Roasted Hoisin Glazed Cabbage

There are certain “shortcut” sauces out there that I almost always reach for when I want to infuse a bunch of delicious flavor without spending lots of time time chopping, blending, peeling, or pulsing. Some are easy to make at home and others would take hours. Homemade sriracha sounds like a great challenge but the thought of the chile fumes and fingers sends me packing.
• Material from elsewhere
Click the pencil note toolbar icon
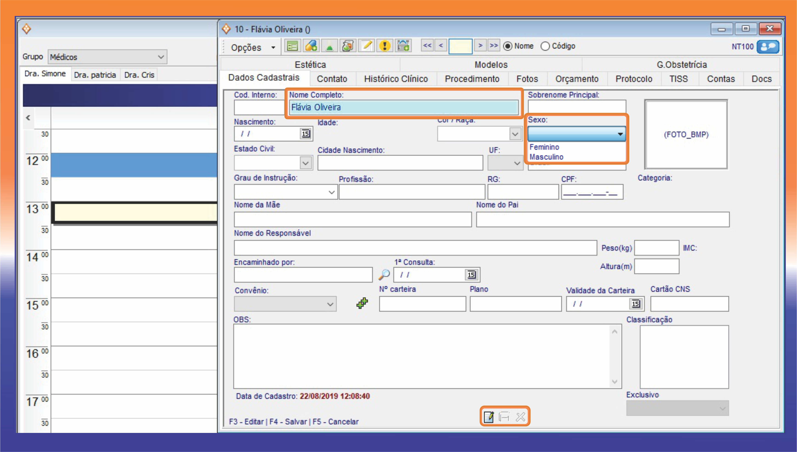This screenshot has width=797, height=452. pyautogui.click(x=366, y=46)
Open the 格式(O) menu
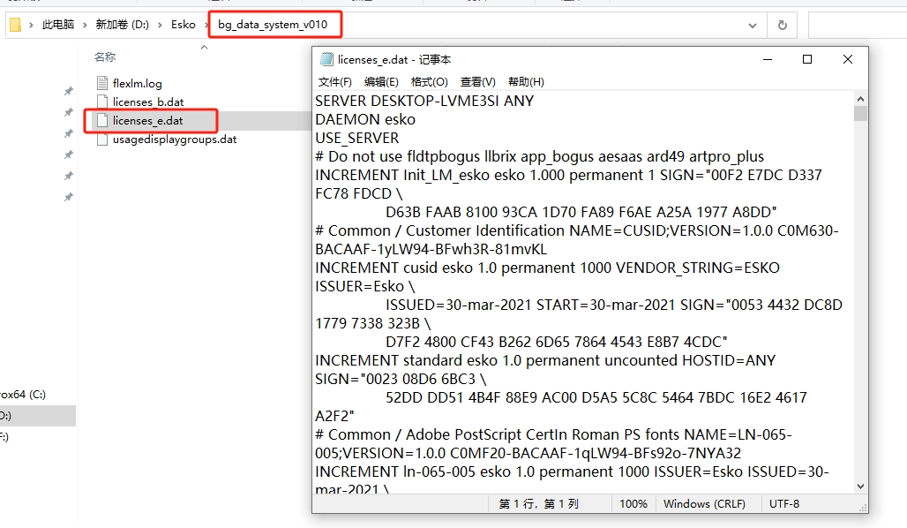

One of my favorite shortcut sauces is Hoisin sauce, which is the star of today’s recipe. Hoisin is a Chinese sweet, salty, slightly spicy sauce that pairs great with proteins, stir frys, and veggies. It can usually be found with other Asian sauces and ingredients or you can make your own version at home in about 10 minutes. Either way it infuses great, rich flavors into dishes and makes the perfect pairing for earthy cabbage in this simple roasted side dish. For glazing, like in this recipe, I like to thin out the sauce with a touch of soy and rice vinegar, but you could also use the sauce as is. I recommend giving the Hoisin a quick taste before adding soy since some versions are very salty. If yours is already plenty salty, just add water instead or leave it out.Roasted Hoisin Glazed Cabbage
Servings: 4
Serving Size: 1/4 of cabbage, around 3 pieces.
Nutritional Information: 40 calories, 0.3g of fat, 7.9g of carbohydrates, 2.9g of fiber, 1.4g of protein, 4.5g of sugar
Weight Watchers® PointsPlus®: 1 * (more…)

* PointsPlus® calculated by Slender Kitchen; Not endorsed by Weight Watchers International, Inc.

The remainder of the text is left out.